Salut Sara,
Je viens de m'inscrire sur ce forum que je découvre à l'instant. Mon histoire est un peu différente de la tienne, mais je te l'écris quand même. (Désolée, c'est peut-être un peu long!)
Mon copain s'est suicidé au début du mois d'août. Contrairement au tien, il souffrait de dépression depuis plusieurs années à cause d'un parcours de vie difficile. Cela faisait 4 ans que nous nous connaissions et que nous vivions ensemble ( on s'était rencontré en colocation). J'étais partie de chez mes parents à 18 ans et lui aussi, nous avions énormément partagé de choses durant ces années. De mon côté, je grandissais avec plus de facilité que lui, qui avait de la peine à "sortir de son vécu". Au-delà du fait que nous étions en couple, d'un certain point de vue, il était tout pour moi : un frère, un meilleur ami, un garçon formidable qui faisait partie de moi et que j'aimais énormément, même si sa dépression me fatiguait beaucoup. A tel point que nous avons cessé d'être un couple, même si nous vivions ensemble. Certains jours, on se saluait à peine, il ne partageait jamais ce qu'il ressentait réellement et refusait toutes les formes d'aides auxquelles je pensais. Il avait entamé quatre formations qu'il a interrompues à chaque fois. Il passait tout son temps sur son ordinateur, jouait la nuit et dormait le jour, etc.

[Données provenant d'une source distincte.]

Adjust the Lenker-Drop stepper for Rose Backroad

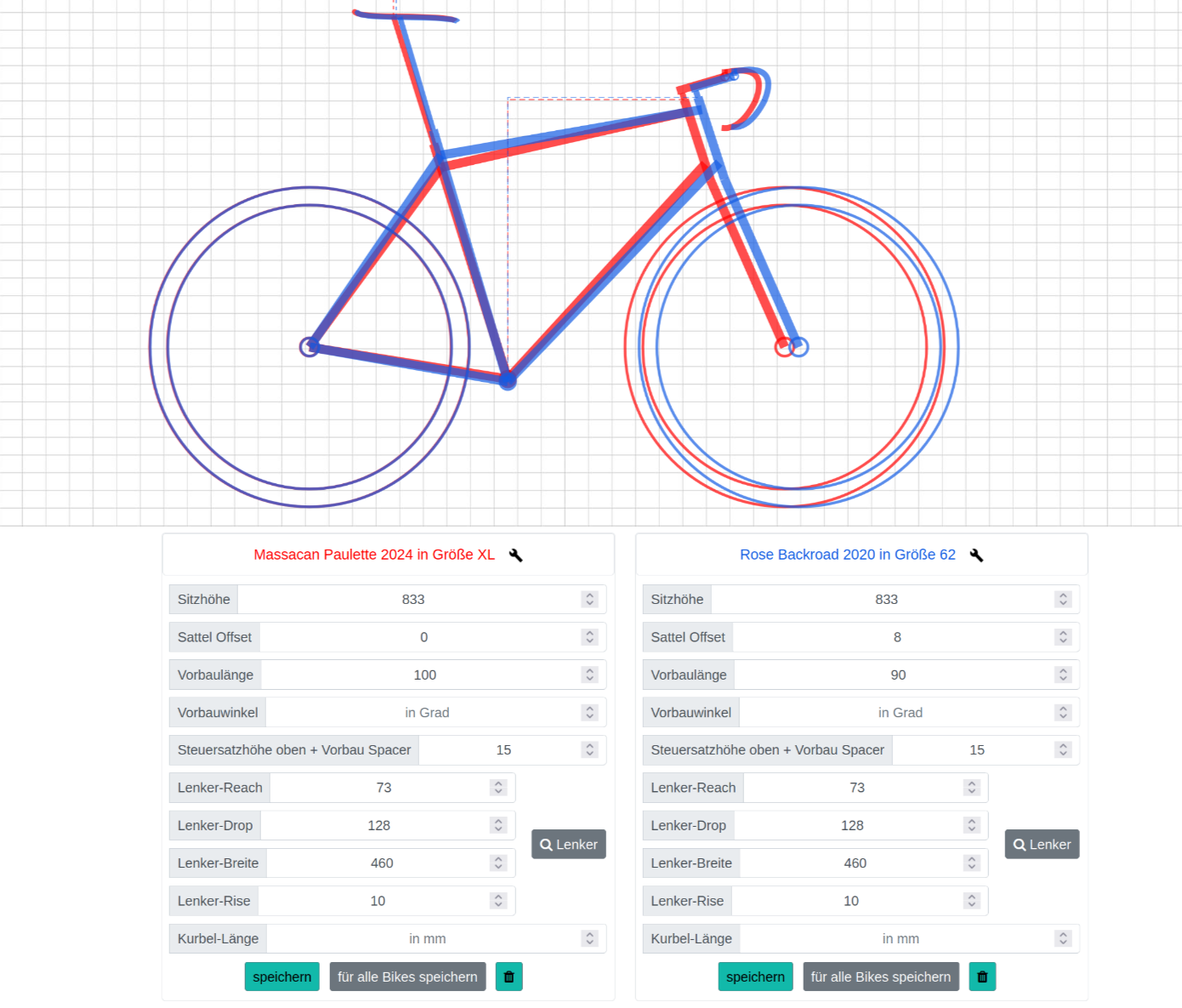971,825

Durant ces quatre ans, nous avons aussi partagé des tas de choses heureuses, visites aux musées, ballades, voyages, découvertes, etc. Nous avions adopté deux chats et enfin, bref, j'ai cru pendant longtemps que je passerai un très long moment de ma vie avec lui. Il était mon égal ou presque, et malgré ses fragilités, j'avais vraiment envie de construire mon monde avec lui.
Seulement, sa dépression m'a trop fatiguée alors au début du mois d'août, lors d'une conversation, je lui ai expliqué que je n'arrivais plus à poursuivre dans la relation, que je n'arrivais pas à percevoir des perspectives d'avenir dans ces conditions et que cela me tirait trop vers le bas, j'étais épuisée. Cela faisait plusieurs mois que je savais que je voulais me séparer, mais je savais qu'il était fragile et qu'il serait seul au monde sans moi (il avait coupé les liens avec ses parents et ne voyait personne en dehors de moi car il ne sortait que pour faire les courses, ou ce genre de choses). Je voulais attendre qu'il se lance réellement dans une formation, qu'il ait des amis, qu'il soit entouré. Effectivement, il avait trouvé une formation qui semblait lui convenir et il rencontrait des gens dans le cadre de tournois d'un jeu de société dont j'ai oublié le nom. Il avait aussi repris contact avec son ami d'enfance. J'aurais aimé attendre encore avant de le quitter, mais lorsqu'il m'a demandé "comment on continue maintenant?" je n'ai plus voulu lui mentir.
Cinq jours plus tard, il s'était suicidé. Dans son journal, j'ai lu qu'il pensait déjà au suicide en 2016 (avec des projets concrets et dessins), au moment de notre rencontre. Il a aussi écrit que globalement, durant toutes ces années, il luttait constamment contre le suicide.
Pour moi, tout a été un choc. Sa mort, ses écrits, ses messages de reproches, la prise de conscience de l'ampleur de sa souffrance. Au début, je n'ai pas vraiment pleuré. Je me disais que je n'allais pas si mal, mais aujourd'hui, avec la charge de travail de la rentrée, je me sens oppressée et je remarque à quel point la tristesse que je ressens par rapport à lui, à son geste, à nos moments partagés, et tout le reste, est terriblement profonde. Pour la première fois, j'ai demandé un arrêt maladie cette semaine, et j'ai l'impression que le deuil sera très long, parce que malgré les larmes qui coulent, ma tristesse ne semble pas diminuer.
J'ai l'impression que je n'arrive pas à gérer mes études, mon appartement, ma petite soeur qui vit maintenant avec moi, et mes émotions si intenses et inattendues.